> [Problem details] Give the records again in full, exactly as written.

> [Given data]
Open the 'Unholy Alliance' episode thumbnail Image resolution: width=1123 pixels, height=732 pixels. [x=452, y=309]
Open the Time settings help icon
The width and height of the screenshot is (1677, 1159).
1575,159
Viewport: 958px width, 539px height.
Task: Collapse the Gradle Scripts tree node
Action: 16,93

> [Task result]
Open the 'Unholy Alliance' episode thumbnail Image resolution: width=1123 pixels, height=732 pixels. [x=452, y=309]
Open the Time settings help icon
The width and height of the screenshot is (1677, 1159).
1575,159
Viewport: 958px width, 539px height.
Task: Collapse the Gradle Scripts tree node
Action: 16,93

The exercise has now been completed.